=== Section Start ===
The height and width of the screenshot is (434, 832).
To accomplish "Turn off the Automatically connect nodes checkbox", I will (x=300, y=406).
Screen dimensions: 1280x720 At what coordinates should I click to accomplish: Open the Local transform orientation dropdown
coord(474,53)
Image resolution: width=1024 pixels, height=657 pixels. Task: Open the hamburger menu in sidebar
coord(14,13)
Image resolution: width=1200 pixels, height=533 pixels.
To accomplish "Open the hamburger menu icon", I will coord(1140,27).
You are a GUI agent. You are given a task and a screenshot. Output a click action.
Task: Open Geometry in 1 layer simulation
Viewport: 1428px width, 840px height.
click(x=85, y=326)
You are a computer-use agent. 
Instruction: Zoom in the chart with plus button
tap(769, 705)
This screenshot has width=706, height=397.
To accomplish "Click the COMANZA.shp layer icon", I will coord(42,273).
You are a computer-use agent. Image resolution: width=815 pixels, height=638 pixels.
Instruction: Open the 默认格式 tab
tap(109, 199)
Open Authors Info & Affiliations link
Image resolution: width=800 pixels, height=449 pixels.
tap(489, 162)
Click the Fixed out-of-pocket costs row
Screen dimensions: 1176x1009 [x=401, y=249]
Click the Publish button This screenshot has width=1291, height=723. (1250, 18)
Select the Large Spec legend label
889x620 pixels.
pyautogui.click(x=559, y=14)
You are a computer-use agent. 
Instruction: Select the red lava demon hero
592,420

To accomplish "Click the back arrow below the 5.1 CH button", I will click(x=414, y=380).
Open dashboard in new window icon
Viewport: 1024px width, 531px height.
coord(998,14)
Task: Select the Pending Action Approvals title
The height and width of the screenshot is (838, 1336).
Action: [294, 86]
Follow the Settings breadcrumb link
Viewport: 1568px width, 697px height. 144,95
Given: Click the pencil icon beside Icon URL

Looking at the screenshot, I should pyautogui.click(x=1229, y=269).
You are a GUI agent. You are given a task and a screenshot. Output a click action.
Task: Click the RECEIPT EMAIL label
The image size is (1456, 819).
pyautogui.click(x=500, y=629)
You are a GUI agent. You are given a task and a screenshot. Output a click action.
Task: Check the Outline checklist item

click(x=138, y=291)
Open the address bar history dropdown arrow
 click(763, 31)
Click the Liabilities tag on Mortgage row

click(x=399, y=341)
=== Section End ===
Scan the data above for the word "layer" and report every line where it is found.

Task: Open Geometry in 1 layer simulation
To accomplish "Click the COMANZA.shp layer icon", I will coord(42,273).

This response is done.